(Records shown)

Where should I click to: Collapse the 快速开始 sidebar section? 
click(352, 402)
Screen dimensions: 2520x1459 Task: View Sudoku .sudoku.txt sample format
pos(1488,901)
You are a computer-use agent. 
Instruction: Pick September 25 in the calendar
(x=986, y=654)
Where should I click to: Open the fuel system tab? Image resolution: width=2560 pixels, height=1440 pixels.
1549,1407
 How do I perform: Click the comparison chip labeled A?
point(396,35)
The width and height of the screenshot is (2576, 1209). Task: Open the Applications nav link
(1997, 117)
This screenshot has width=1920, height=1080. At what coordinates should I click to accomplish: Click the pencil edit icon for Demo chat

(Instructions to follow)
Your task is to reproduce all the data exactly as shown.

(Solution to the exercise)
Where should I click to: Collapse the 快速开始 sidebar section? 
click(352, 402)
Screen dimensions: 2520x1459 Task: View Sudoku .sudoku.txt sample format
pos(1488,901)
You are a computer-use agent. 
Instruction: Pick September 25 in the calendar
(x=986, y=654)
Where should I click to: Open the fuel system tab? Image resolution: width=2560 pixels, height=1440 pixels.
1549,1407
 How do I perform: Click the comparison chip labeled A?
point(396,35)
The width and height of the screenshot is (2576, 1209). Task: Open the Applications nav link
(1997, 117)
This screenshot has width=1920, height=1080. At what coordinates should I click to accomplish: Click the pencil edit icon for Demo chat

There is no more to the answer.